现在位置: 首页 > Pandas 教程 > 正文

Pandas 数据合并(merge / join)

Pandas 提供了强大的数据合并功能,可以像 SQL 一样根据键将两个或多个 DataFrame 连接在一起。mergejoin 是最常用的两种方法。


merge 基本用法

pd.merge() 函数用于将两个 DataFrame 按列进行合并,类似于 SQL 的 JOIN 操作。

简单合并

实例

import pandas as pd

# 创建两个 DataFrame
df1 = pd.DataFrame({
    "学号": ["S001", "S002", "S003"],
    "姓名": ["张三", "李四", "王五"]
})

df2 = pd.DataFrame({
    "学号": ["S001", "S002", "S003"],
    "数学": [85, 92, 78]
})

print("DataFrame 1:")
print(df1)
print()

print("DataFrame 2:")
print(df2)
print()

# 合并
result = pd.merge(df1, df2, on="学号")
print("合并结果:")
print(result)

不同列名合并

实例

import pandas as pd

df1 = pd.DataFrame({
    "学号": ["S001", "S002", "S003"],
    "姓名": ["张三", "李四", "王五"]
})

df2 = pd.DataFrame({
    "student_id": ["S001", "S002", "S003"],
    "数学": [85, 92, 78]
})

# 使用 left_on 和 right_on
result = pd.merge(df1, df2, left_on="学号", right_on="student_id")
print("不同列名合并:")
print(result)
print()

# 删除多余列
result = result.drop("student_id", axis=1)
print("删除多余列后:")
print(result)

合并类型

inner / left / right / outer

实例

import pandas as pd

df1 = pd.DataFrame({
    "学号": ["S001", "S002", "S003", "S004"],
    "姓名": ["张三", "李四", "王五", "赵六"]
})

df2 = pd.DataFrame({
    "学号": ["S001", "S002", "S003", "S005"],
    "数学": [85, 92, 78, 88]
})

print("DataFrame 1:")
print(df1)
print("\nDataFrame 2:")
print(df2)
print()

# inner join(默认):只保留两者都有的
print("inner join(交集):")
print(pd.merge(df1, df2, on="学号", how="inner"))
print()

# left join:保留左表所有行
print("left join(保留左表):")
print(pd.merge(df1, df2, on="学号", how="left"))
print()

# right join:保留右表所有行
print("right join(保留右表):")
print(pd.merge(df1, df2, on="学号", how="right"))
print()

# outer join:保留所有行
print("outer join(并集):")
print(pd.merge(df1, df2, on="学号", how="outer"))
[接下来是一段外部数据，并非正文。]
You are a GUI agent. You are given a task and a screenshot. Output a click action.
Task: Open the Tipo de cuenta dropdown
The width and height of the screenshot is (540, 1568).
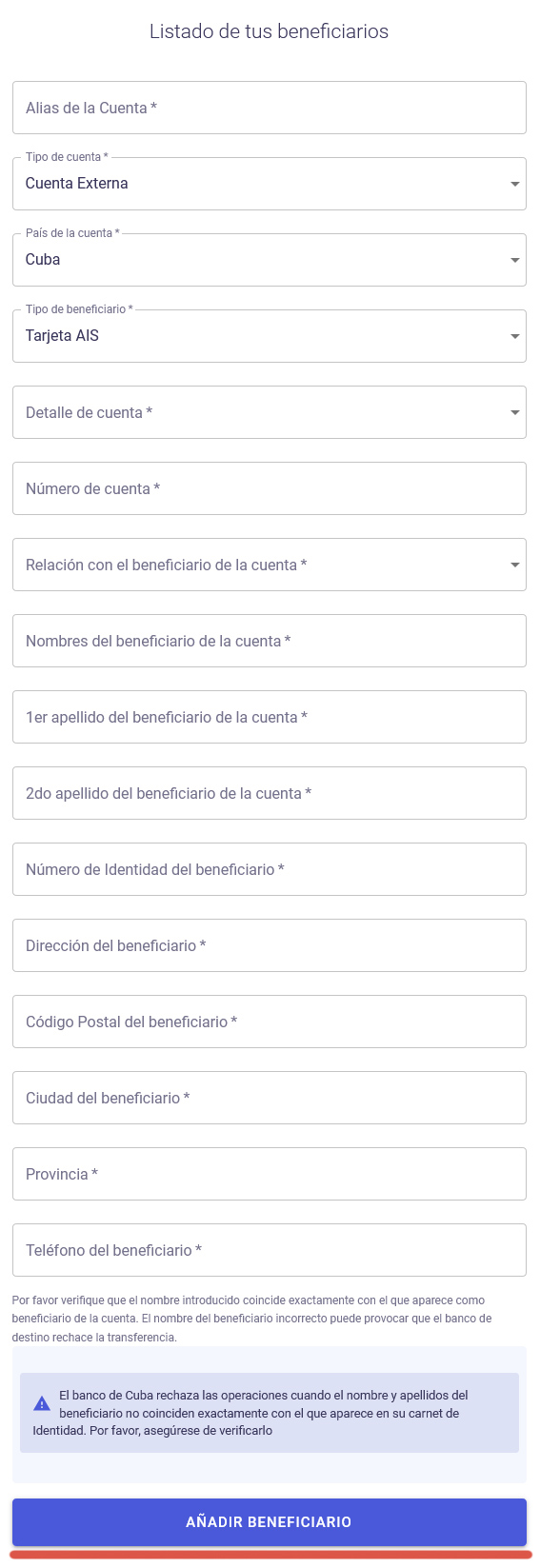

理解四种 JOIN 的区别很重要:inner 保留交集,left 保留左表全部,right 保留右表全部,outer 保留两表全部。


多键合并

实例

import pandas as pd

df1 = pd.DataFrame({
    "城市": ["北京", "北京", "上海", "上海"],
    "年份": [2023, 2024, 2023, 2024],
    "销售额": [100, 120, 90, 110]
})

df2 = pd.DataFrame({
    "城市": ["北京", "北京", "上海", "上海"],
    "年份": [2023, 2024, 2023, 2024],
    "利润": [20, 25, 18, 22]
})

# 多键合并
result = pd.merge(df1, df2, on=["城市", "年份"])
print("多键合并:")
print(result)

join 方法

DataFrame.join() 是另一种合并方式,默认为左连接,按索引进行合并。

按索引合并

实例

import pandas as pd

# 创建数据,设置索引
df1 = pd.DataFrame({
    "姓名": ["张三", "李四", "王五"],
    "年龄": [25, 30, 28]
}, index=["S001", "S002", "S003"])

df2 = pd.DataFrame({
    "数学": [85, 92, 78],
    "英语": [90, 88, 95]
}, index=["S001", "S002", "S003"])

print("DataFrame 1:")
print(df1)
print()

print("DataFrame 2:")
print(df2)
print()

# 使用 join 合并
result = df1.join(df2)
print("join 合并:")
print(result)

多表合并

实例

import pandas as pd

df1 = pd.DataFrame({
    "姓名": ["张三", "李四", "王五"]
}, index=["S001", "S002", "S003"])

df2 = pd.DataFrame({
    "数学": [85, 92, 78]
}, index=["S001", "S002", "S004"])

df3 = pd.DataFrame({
    "英语": [90, 88, 95]
}, index=["S001", "S003", "S004"])

# 链式 join
result = df1.join(df2, how="left").join(df3, how="left")
print("多表 join(左连接):")
print(result)
print()

# 使用 outer
result2 = df1.join(df2, how="outer").join(df3, how="outer")
print("多表 join(全外连接):")
print(result2)

实战:多表关联

实例

import pandas as pd

# 模拟业务数据
# 1. 员工表
employees = pd.DataFrame({
    "员工ID": ["E001", "E002", "E003", "E004"],
    "姓名": ["张三", "李四", "王五", "赵六"],
    "部门ID": ["D001", "D001", "D002", "D003"]
})

# 2. 部门表
departments = pd.DataFrame({
    "部门ID": ["D001", "D002", "D003"],
    "部门名称": ["技术部", "销售部", "运营部"]
})

# 3. 薪资表
salaries = pd.DataFrame({
    "员工ID": ["E001", "E002", "E003", "E004"],
    "薪资": [12000, 15000, 11000, 18000]
})

print("步骤1:合并员工和部门")
result = pd.merge(employees, departments, on="部门ID")
print(result)
print()

print("步骤2:再合并薪资")
result = pd.merge(result, salaries, on="员工ID")
print(result)

merge vs join 选择

对比 merge join
合并依据 索引
默认连接 inner left
适用场景 按业务键合并 按主键/索引合并

大多数情况下 merge 更灵活,join 在按索引合并时更简洁。根据实际数据结构选择合适的方法。